We choose vendors with reasonable privacy practices, but each has its own policy and we can’t speak for them.

Sharing and Disclosure

We share information only:

  • With the service providers listed above, as needed for them to provide their service.
  • When required by law — subpoenas, court orders, or to protect the safety of our team, our clients, or the public.
  • In the rare event of a business transition (acquisition, merger), in which case we’d notify you and the new owner would be bound by this policy.

We don’t sell, rent, or trade your personal information.

Your Rights

Depending on where you live, you have specific rights over your personal information.

California (CCPA/CPRA). You have the right to know what personal information we have, request a copy, request deletion, and opt out of “selling” or “sharing.” We don’t sell, but Google Analytics’ use of cookies for advertising audiences may qualify as “sharing” under the CCPA. To opt out, you can install Google’s Analytics Opt-Out Browser Add-on, or set a Global Privacy Control signal in your browser — we honor GPC.

EEA / UK (GDPR). You have the rights of access, rectification, erasure, restriction, portability, and objection. Our legal bases are: legitimate interests (analytics, security), your consent (where required for cookies in your jurisdiction), and the necessity of processing to respond to your inquiry.

Other US states with privacy laws (Virginia, Colorado, Connecticut, Utah, and others) — you generally have similar rights to access, correction, and deletion.

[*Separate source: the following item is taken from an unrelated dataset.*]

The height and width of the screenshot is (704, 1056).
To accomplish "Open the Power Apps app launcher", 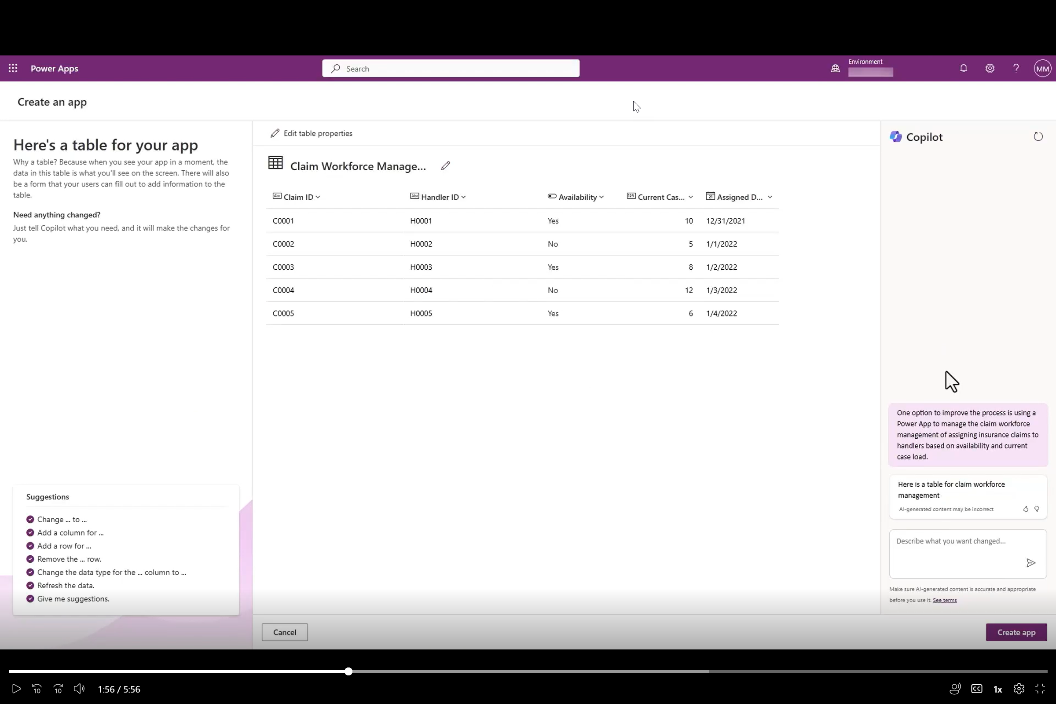I will pos(13,68).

To exercise any of these rights, email us at hschmitt@jacobtyler.com or les@jacobtyler.com. We’ll respond within 45 days (CCPA) or one month (GDPR), whichever applies.

How Long We Keep Things

  • Contact form submissions — retained for up to 24 months, unless you ask us to delete sooner or unless we’re actively engaged on a project, in which case we keep them while the engagement is ongoing.
  • Comments — kept for the life of the post unless you ask for removal.
  • Server logs — rotated and aged out within 90 days.
  • Analytics data — Google Analytics 4 is configured for Google’s default retention; raw event data ages out per Google’s policy.
  • Crazy Egg data — retained per Crazy Egg’s snapshot lifecycle.

Children’s Privacy

This site is not intended for children under 13 (or 16 in the EU). We don’t knowingly collect personal information from children. If you believe a child has provided us information, contact us and we will delete it.

Security

We use HTTPS site-wide (with HSTS), keep WordPress and our plugins patched, run server-side spam and brute-force protection, and limit access to submissions to a small team. No site is invulnerable, but we take reasonable steps.

Changes to This Policy

We may update this policy as our practices evolve. The “Effective” date at the top tells you when we last revised it. If we make a material change, we’ll note it visibly on this page.

Contact Us

Jacob Tyler Creative Group
San Diego, California
Phone: 858-922-9153
Email: hschmitt@jacobtyler.com or les@jacobtyler.com

If you’d like to exercise a privacy right, please put “Privacy Request” in your subject line so we route it correctly.